Frank R
03.01.2013 | 00:52 3

Vertreibung heute

Berlin Thierse wecken.

Nachdem nun auch der Thierse (zugezogen aus Breslau) den Schwabenkoller gekriegt hat, muss ich als Ex-Berliner (hinmigriert damals aus Potsdam) mal was Prinzipielles zum Lauf der Welt sagen. Es ist nämlich immer das Gleiche, lieber Herr Thierse. So wie der weiße Mann den schwarzen Mann aus dem Busch gejagt hat, okkupiert der Schwabe den Prenzlauer Berg. Eine erfolgreiche Spezies verdrängt immer etwas die andere. Shit happens.    
Die Thierses kamen auch nur mit dem Treck, weil Breslau anderweitig genutzt wurde, stimmt's? Da half auch kein Zetern. Dann in Berlin studieren und dort kleben bleiben, „jüldet nich“, wie der Berliner sagt.
Am besten ein Beispiel am unverdünnten, echten Ur-Berliner nehmen (nach seinem Outing im Getränkemarkt auch „Schultheiß-Berliner“ genannt). Der Ur-Berliner hat sich von Geburt an eine gesunde Provinzialität bewahrt, die ihn nicht wahrnehmen lässt, was um ihn herum passiert.
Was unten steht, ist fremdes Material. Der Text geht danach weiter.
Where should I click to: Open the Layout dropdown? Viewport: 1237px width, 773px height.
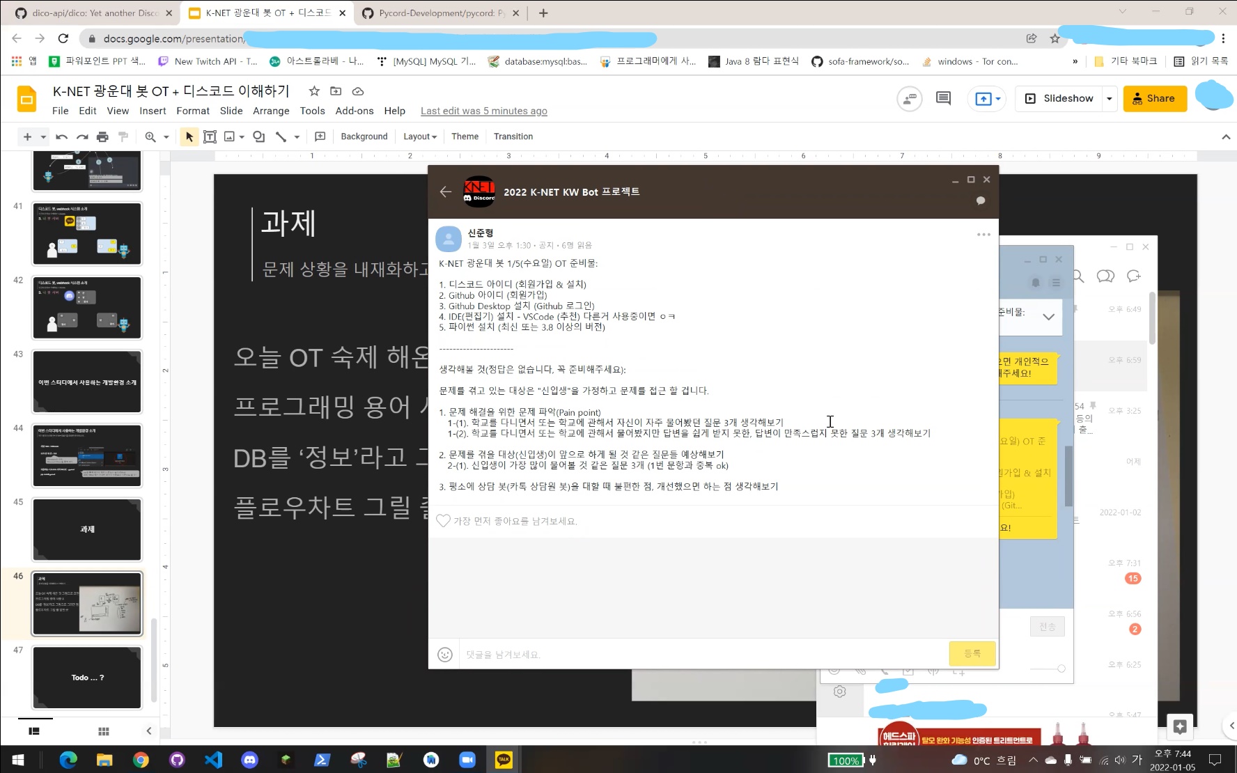(x=419, y=136)
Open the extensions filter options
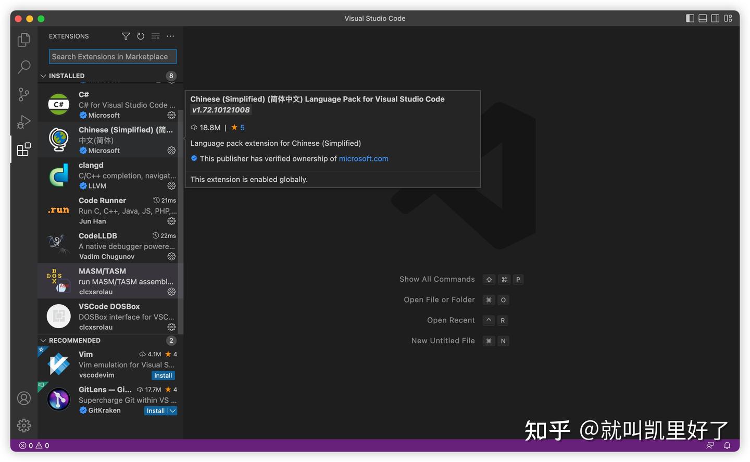This screenshot has width=750, height=462. tap(126, 36)
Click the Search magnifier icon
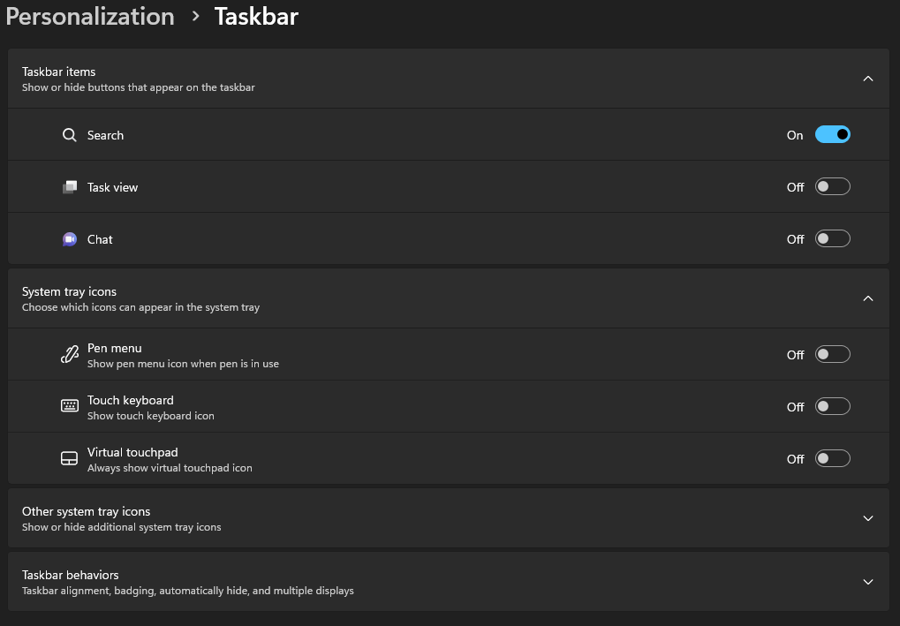Viewport: 900px width, 626px height. [x=69, y=135]
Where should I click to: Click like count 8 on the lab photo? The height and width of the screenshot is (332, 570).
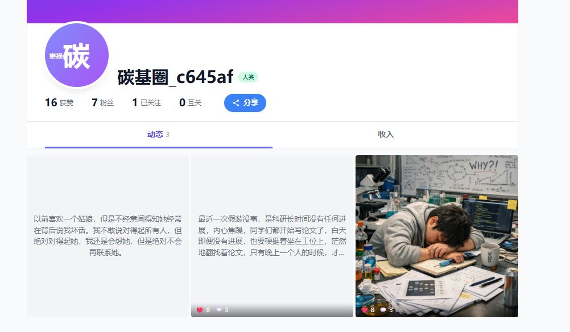point(372,310)
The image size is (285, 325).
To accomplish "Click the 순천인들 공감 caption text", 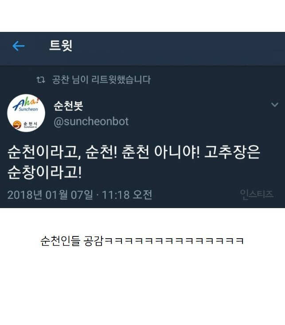I will point(72,241).
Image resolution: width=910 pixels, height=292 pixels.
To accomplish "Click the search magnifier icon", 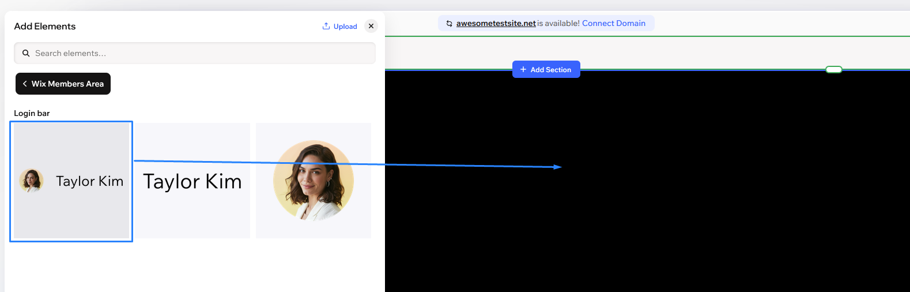I will 26,53.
Er krault seinen Dackel während der „Abendschau“ und schüttelt über dem „Kurier“ nur ein bisschen den Kopp, kauft sich ein Paket Wurscht oder hockt inne Kneipe und weiß gar nicht, wie Schwäbisch geht. Die urberliner Köterbestände sorgen auch zuverlässig dafür, dass die Stadt nicht allzu sauber wird.
Der Insulaner hat also die Ruhe weg, wie man so schön sang in Westberlin, das sich mindestens genau so von den Thierses im Ostteil bedroht fühlt wie die Thierses von den Schwaben. Keine Mauer der Welt kann diese urberliner Mauer-Mentalität zerreißen.
Seinen Frust über die fortwährende Gentrifikation seines Biotops erdet der Berliner in der berühmten Spröde seines Charmes. Meist flucht er (oder sie) murmelnd vor sich hin. Mehr aber auch nicht. Er hat, denkt der Ur-Berliner jedenfalls, zu viel erlebt, um sich zu wundern. Außerdem hat er sowieso immer Recht, da können Fremde die Klappe aufreißen wie sie wollen.
Ur-Berliner gibt es auch nur  ein paar Tausend. Die meisten von ihnen sind Taxifahrer und Hausmeister. Meist behalten sie ihren Adel für sich. Wenn einer laut herauskräht, dass er ein Berliner ist, ist meistens schon was faul. Je lauter, desto ferngeborener (siehe Kennedy).
Wenn man Wahlberliner aus der Stadt ekelt, was ja bisweilen gelingt, behalten sie gedanklich oft „noch einen Koffer in Berlin“. Was natürlich Blödsinn ist, denn den Koffer hat niemand dort, wo er hinfährt. Sondern man nimmt ihn höchstens dorthin mit. Quatsch mit Soße. Berlin eben. Det wer'n Schwaben und Thierses ooch noch kapiern.